Counselors provided 12 group sessions over 12 weeks, along with 3 to 4 individual sessions per child. Caregivers participated in their own group sessions, a few individual sessions and group activities with the children. Activities and discussions centered on helping participants process the death of a loved one: being able to think back on and talk about the circumstances surrounding the parent’s death, for example, and learning how to rely on memories as a source of comfort.

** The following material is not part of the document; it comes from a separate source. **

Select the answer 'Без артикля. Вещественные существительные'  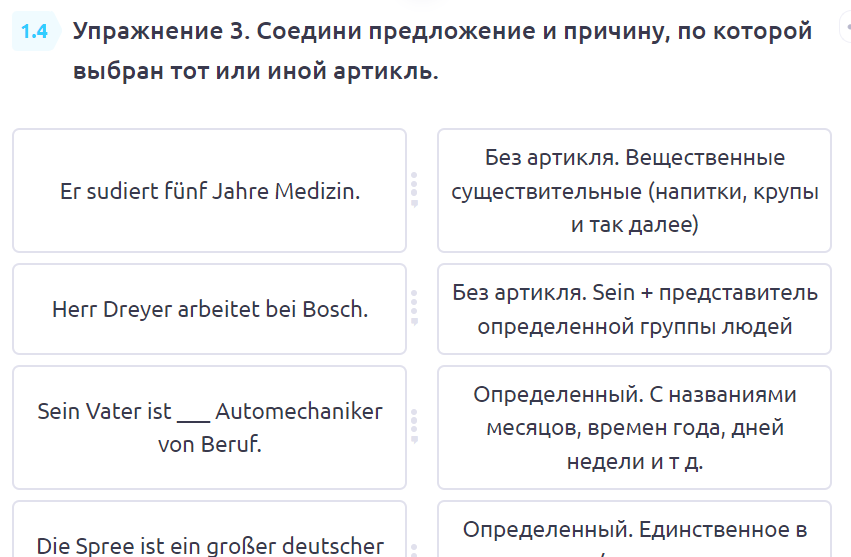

In one activity, children drew a picture of something their parent did with them, such as cooking a favorite meal or walking them to school. Even though children could no longer interact with the parent, the counselors explained that children could hold onto these memories and what they learned from their parents, like how to cook the meal their mother made, or the songs their father taught them.
“The children learned that you don’t lose the relationship,” Dorsey says. “You have to convert that relationship to one of memory, but it is still a relationship that can bring comfort.”

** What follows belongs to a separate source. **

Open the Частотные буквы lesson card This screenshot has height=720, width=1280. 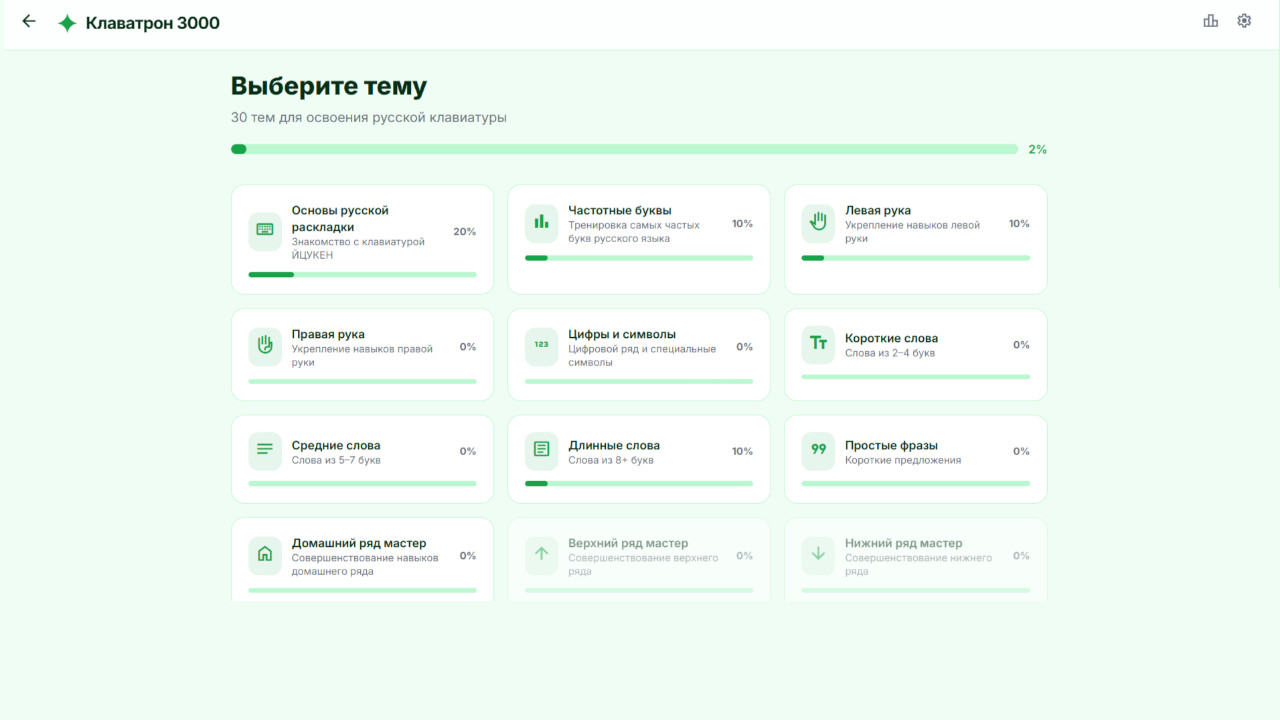[x=638, y=239]
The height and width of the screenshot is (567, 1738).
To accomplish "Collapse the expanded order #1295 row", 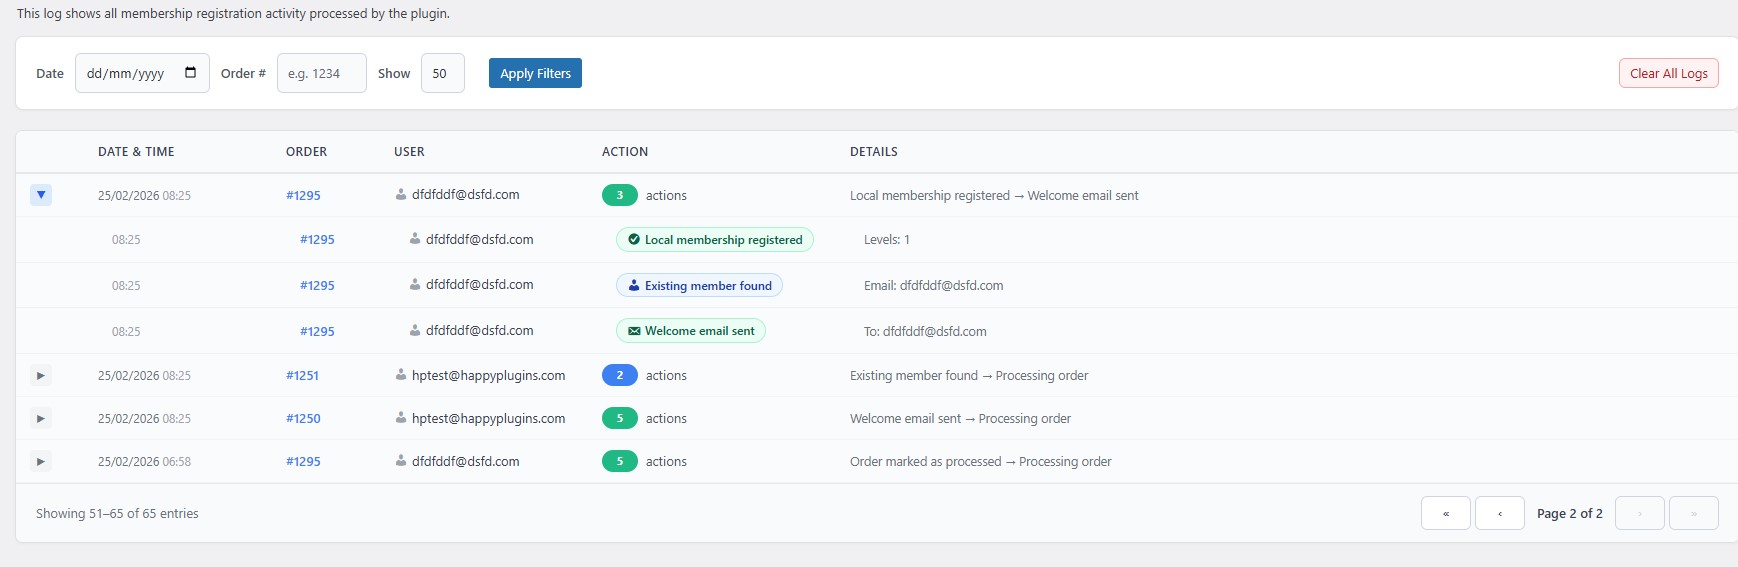I will (x=41, y=195).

The guardians learned similar coping skills, she says. Relatives usually care for children who have experienced parental death, so they often are also grieving the loss of a family member while taking on the challenge of an additional child in the home.
Potential of lay counselors
Researchers interviewed participants at the conclusion of the 12-week program, and again six and 12 months later. Researchers evaluated a control group of children, who received typical community services offered to orphaned children, such as free uniforms and other, mostly school fee-related help, concurrently.
Improvement in children’s post-traumatic stress symptoms and grief was most pronounced in both urban and rural Kenya. Researchers attribute the success there partly to the greater adversity children faced, such as higher food scarcity and poorer child and caregiver health, and thus the noticeable gains that providing services could yield.
In contrast, in rural Tanzania, children in both the counseling and control groups showed similar levels of improvement, which researchers are now trying to understand. One possible explanation Dorsey says, is that children and caregivers in Tanzania, and particularly in rural areas, may have been more likely to share with others in their village what they learned from therapy.
Even with the different outcomes in the two countries, the intervention by lay counselors who received training from experienced lay counselors shows the effectiveness and scalability of fostering a local solution, Dorsey says. Members of the research team are already working in other countries in Africa and Asia to help lay counselors train others in their communities to work with children and adults.
“If we grow the potential for lay counselors to train and supervise new counselors and provide implementation support to systems and organizations in which these counselors are embedded, communities can have their own mental health expertise,” Dorsey says.
“That would have many benefits, from lowering cost to improving the cultural and contextual fit of treatments.”
The National Institute of Mental Health funded the work. Additional coauthors are from Duke, the University of Washington, Johns Hopkins University, Ace Africa, the Tanzania Women Research Foundation, Drexel University College of Medicine, and Kilimanjaro Christian University Medical College.